Depending on where you are in the process, the systematic approach can take many guises. If you are just learning about science and scientific literature, having a system in place to guide you through the reading is immensely helpful. It gives permission to look at a search result of 2931 articles and cut it down to a more manageable number. If it is a robust system, it specifies that search engines giveth what you asketh, and that you probably should be more specific in your search. Moreover, knowing which questions to ask the articles beforehand gives a structure to the reading, and allows for paying closer attention to the important parts. And so on, through all the steps. Having a template to follow answers a lot of questions, even if you find yourself deviating from it.
When you've been at being an academic for a while, the presence of an adopted system can shield you from the burden of overreading. There are always more books and articles than can be readily read, and every text ever written can be criticized on the basis of not taking something into account. By using the system, the age-old question of "why did you choose to include these texts but not these other texts" can finally be put to rest. The systematic literature review unburdens the load by defining exactly which texts are relevant and which are not. And thus, the rigorous and disciplined reading can commence, conscience clear.

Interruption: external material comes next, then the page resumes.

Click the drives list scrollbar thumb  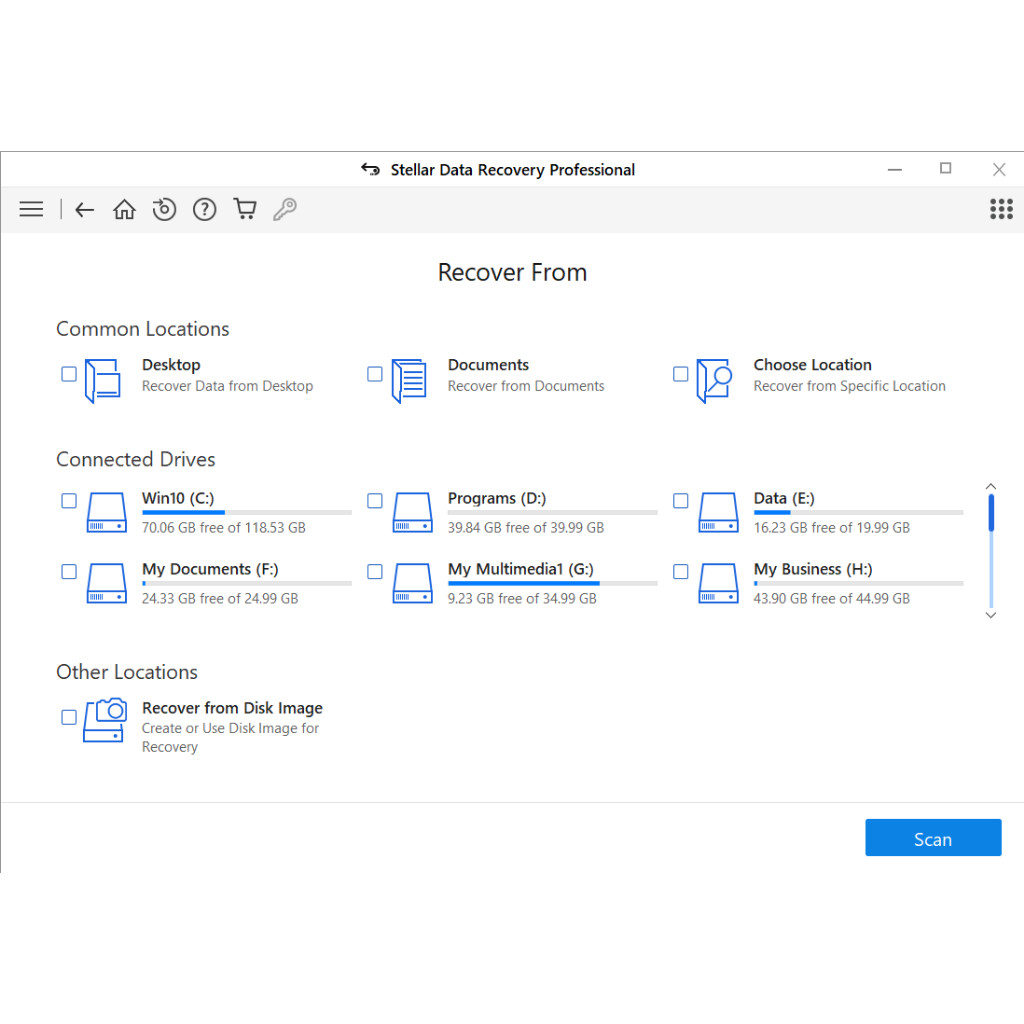coord(991,512)
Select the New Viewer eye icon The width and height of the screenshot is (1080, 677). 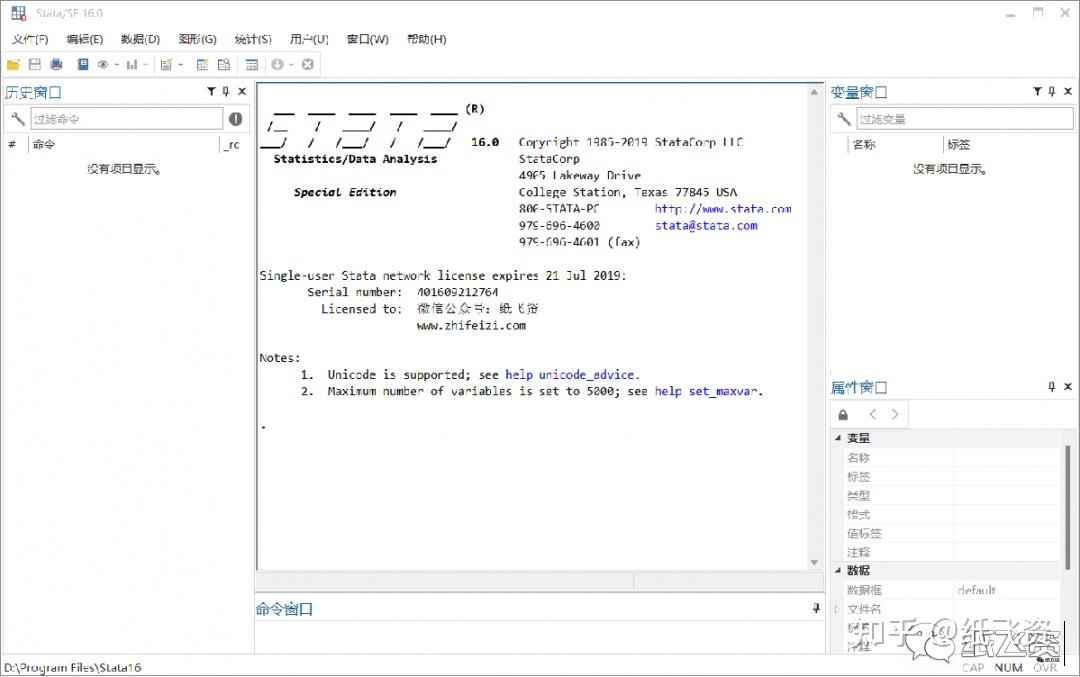click(103, 63)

Next up the abstraction ladder, we find another use of these systematic reviews. When research has to be summarized and administrated, it simply will not do to go with something as unscientific as a gut feeling. The scientists involved might know what's what, but this intricate insider knowledge is not easily translated into something outsiders can partake of. Outsiders, such as the non-scientist bureaucrats put in place to administrate the funding mechanisms that determine which research efforts are awarded grants and which do not. By strategically employing review systems that include desired results (and exclude undesired results), funding can be directed in certain directions under the guise of impartial systematicity. Administrators (or their superiors) can claim all the academic benefits of rigorously following the method laid out for all to see, while at the same time subtly steering research efforts without having to be explicit about it. It is systematic, disciplined and impartial, whilst also being ruthlessly political.
The key takeaway here is not that systematic literature reviews are bad (problematic, maybe, but not bad). Rather, it is a reminder that the presence of a system does not in itself guarantee a robust outcome. Like all methodologies, there are strengths and weaknesses to consider in each particular case, sometimes more obvious than not. When a systematic review finds that only articles published by (say) economists are relevant to a particular issue, despite decades of scholarly publishing on the subject on other disciplines, the issue is not a lack of systematicity, but too much of it. A flawless execution of review methodology does not preclude asking what is up with such unrepresentative results.
I find it amusing that strategic and rhetorical dimensions of academia are obscured by reference to systematicity and specialized vocabulary (the terminology surrounding systematic literature reviews is something to behold). Not least because academics are the very people best positioned to problematize the living bejeezus out of just these kinds of subtle processes.
It's funny that way.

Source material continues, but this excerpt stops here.